Verlof wordt voortaan steeds gekoppeld aan concrete persoonsgerichte re-integratiedoelen.
- Elke regio krijgt beschikking over een beperkt beveiligde afdeling voor gedetineerden die in
de laatste fase van hun straf buiten de gevangenismuren werk verrichten.
- Personeel krijgt duidelijker handvatten voor disciplinaire straffen.
- DJI treedt in overleg met politie en het OM om het aangiftebeleid te intensiveren.
- Gedetineerden gaan hun tijd in detentie actiever benutten. Meer arbeid in drie PI’s.
Om een nieuwe impuls aan de recidivereductie te geven zijn maatregelen nodig langs twee lijnen:
extra inzet op randvoorwaarden voor een veilige terugkeer en een betere samenwerking met
partners.
Randvoorwaarden voor een veilige terugkeer in samenleving:
- Gedetineerden moeten zich vanaf het begin van hun detentie actief voorbereiden op hun
terugkeer in de samenleving. Van belang zijn:
1. Onderdak
2. Inkomen
3. Inzicht in schulden
4. Geldig identiteitsbewijs
5. Vaststellen van zorgbehoeften en zorgverzekering
In penitentiaire inrichtingen is er een re-integratiecentrum (RIC) ingericht waar gedetineerden,
ondersteund door personeel en vrijwilligers, terecht kunnen om te werken aan deze vijf
basisvoorwaarden.
Tijdens detentie moet al snel duidelijk zijn op welke basisvoorwaarden (gericht) actie moet worden
ondernomen. Naast de vijf basisvoorwaarden is er aandacht voor andere zaken die een succesvolle
re-integratie kunnen bevorderen. Gedetineerden verrichten arbeid en kunnen trainingen volgen,
zodat vaardigheden worden ontwikkeld die hen kunnen helpen bij hun terugkeer in de samenleving.

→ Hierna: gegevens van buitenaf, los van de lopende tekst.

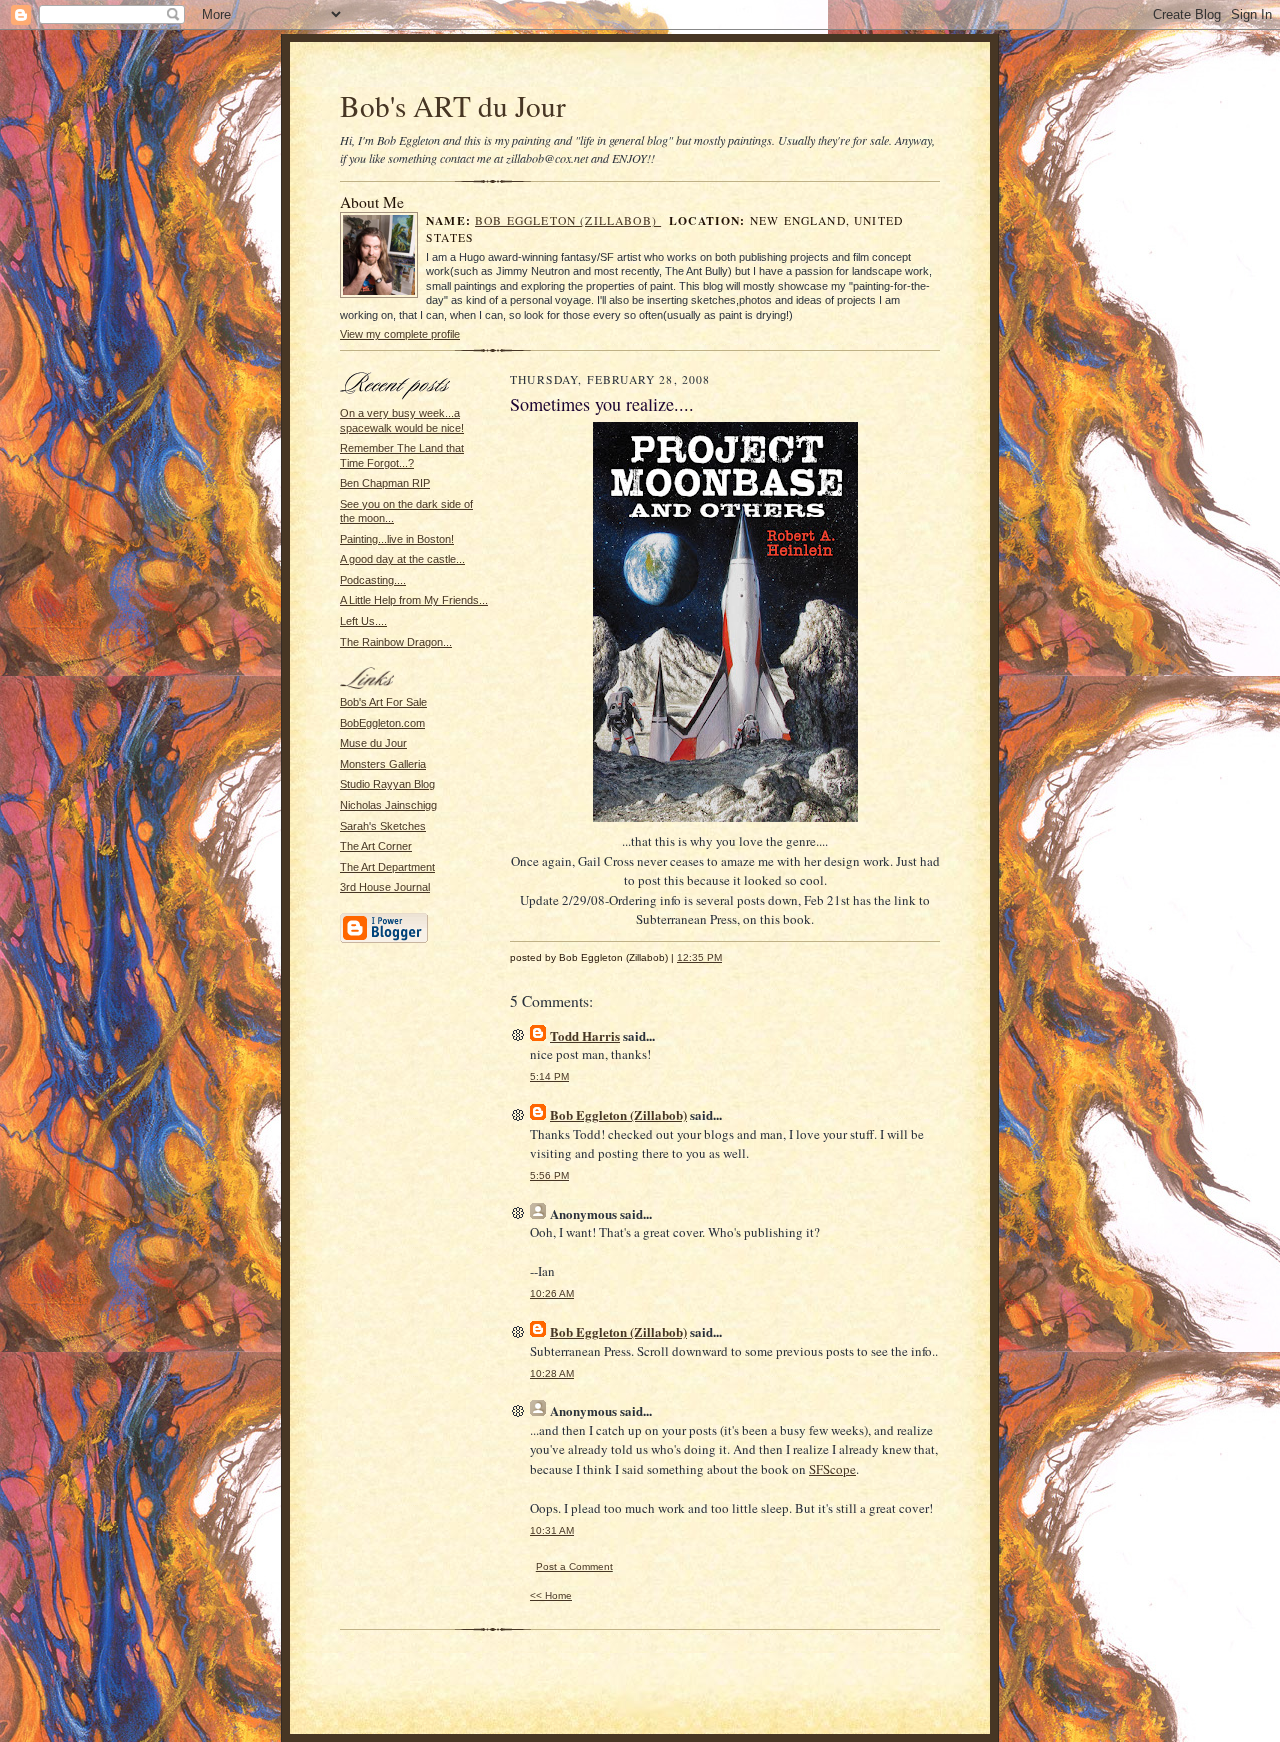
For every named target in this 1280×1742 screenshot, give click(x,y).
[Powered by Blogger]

In het programma Koers en Kansen werken justitie, het sociaal domein en de zorg gezamenlijk aan
het effectiever en toekomstbestendiger maken van de sanctie-uitvoering. Hierbij staan drie
uitgangspunten centraal:
1. Sanctie-uitvoering moet zo georganiseerd worden dat deze optimaal aansluit op de lokale
context (veilig dichtbij). Het doel is sluitende aanpak voor re-integratie en voorkomen van
onnodige maatschappelijke kosten.
2. Door inzichten in de dader die domeinoverstijgend zijn, onder meer door een
omgevingsadvies, kunnen sancties meer persoonsgericht worden vormgegeven en sluiten zij
beter aan bij de inspanningen van gemeenten en zorgpartners.

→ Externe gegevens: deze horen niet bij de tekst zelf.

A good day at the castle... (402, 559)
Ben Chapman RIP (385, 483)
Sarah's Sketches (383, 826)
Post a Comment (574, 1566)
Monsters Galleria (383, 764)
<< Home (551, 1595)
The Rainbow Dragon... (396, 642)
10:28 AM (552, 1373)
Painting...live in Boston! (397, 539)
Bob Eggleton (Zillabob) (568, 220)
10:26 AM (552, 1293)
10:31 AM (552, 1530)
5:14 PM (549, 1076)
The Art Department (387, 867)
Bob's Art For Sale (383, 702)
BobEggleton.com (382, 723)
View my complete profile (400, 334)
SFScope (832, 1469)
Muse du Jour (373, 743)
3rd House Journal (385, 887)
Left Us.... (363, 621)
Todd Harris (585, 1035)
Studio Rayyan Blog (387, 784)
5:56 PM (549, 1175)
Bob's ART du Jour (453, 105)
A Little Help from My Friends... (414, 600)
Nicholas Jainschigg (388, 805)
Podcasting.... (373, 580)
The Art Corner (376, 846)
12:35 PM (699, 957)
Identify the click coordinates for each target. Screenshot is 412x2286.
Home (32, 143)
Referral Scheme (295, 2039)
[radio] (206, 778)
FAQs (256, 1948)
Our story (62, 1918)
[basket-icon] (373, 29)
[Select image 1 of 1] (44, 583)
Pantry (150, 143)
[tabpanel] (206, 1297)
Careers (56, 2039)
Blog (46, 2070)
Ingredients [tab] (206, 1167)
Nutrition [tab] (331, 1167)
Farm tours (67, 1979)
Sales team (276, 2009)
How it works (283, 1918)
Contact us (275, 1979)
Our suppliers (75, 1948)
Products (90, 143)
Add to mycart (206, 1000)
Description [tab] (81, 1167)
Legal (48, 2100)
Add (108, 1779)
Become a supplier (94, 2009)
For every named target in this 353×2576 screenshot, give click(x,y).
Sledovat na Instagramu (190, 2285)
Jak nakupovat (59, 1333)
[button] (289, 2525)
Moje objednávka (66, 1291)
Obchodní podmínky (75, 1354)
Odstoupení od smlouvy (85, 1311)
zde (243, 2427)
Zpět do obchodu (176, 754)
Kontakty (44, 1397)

3. Betere resultaten zijn alleen mogelijk indien professionals meer in staat worden gesteld om
te doen wat nodig is.
Belangrijke partners voor veilige terugkeer in samenleving:
1. Gemeenten gemeenten kunnen gedetineerden ondersteunen bij het op orde krijgen of
houden van de basisvoorwaarden
2. Reclassering heeft unieke kennis en expertise over de op- en afbouw van criminele
carrières. Hierdoor kunnen zij belangrijke bijdrage leveren aan een verantwoorde terugkeer
van gedetineerden naar de samenleving. In het regeerakkoord is aangekondigd dat
reclassering steviger wordt gepositioneerd bij de tenuitvoerlegging van straffen en
maatregelen. Reclasseringswerkers krijgen in PI’s de ruimte om te onderzoeken wat er nodig
is om de gedetineerde goed te laten re-integreren en hun professionaliteit te vergroten door
van elkaars ervaringen te leren.
, 3. Vrijwilligers vaak vertrouwensrol voor gedetineerden en kunnen daardoor toegevoegde
waarde zijn voor het bevorderen van een veilig detentieklimaat en de re-integratie van
gedetineerden. Ze ondersteunen in re-integratiecentrum, waar gedetineerden activiteiten
kunnen uitvoeren met het oog op hun terugkeer in de samenleving.
4. Zorg medische zorg, waaronder psychiatrische zorg. De zorgprofessional legt de juiste
contacten met de reguliere ggz-zorg en gemeenten zodat de gedetineerde ook na afloop van
detentie de juiste zorg krijgt. Gemeenten, veiligheidshuizen, politie, OM en zorgaanbieders
werken samen om zo lang als nodig zorg te bieden aan ex-gedetineerden.
Maatregelen samenvattend veilige terugkeer in samenleving:
- Fysieke aanwezigheid reclassering in PI’s verhoogd, zorgt voor betere samenwerking.
- Regionale plaatsing verbeterd, zodat gemeenten en behandelaren beter contact kunnen
houden met gedetineerden.
- Gemeenten geïnformeerd over aanvang en einde detentie.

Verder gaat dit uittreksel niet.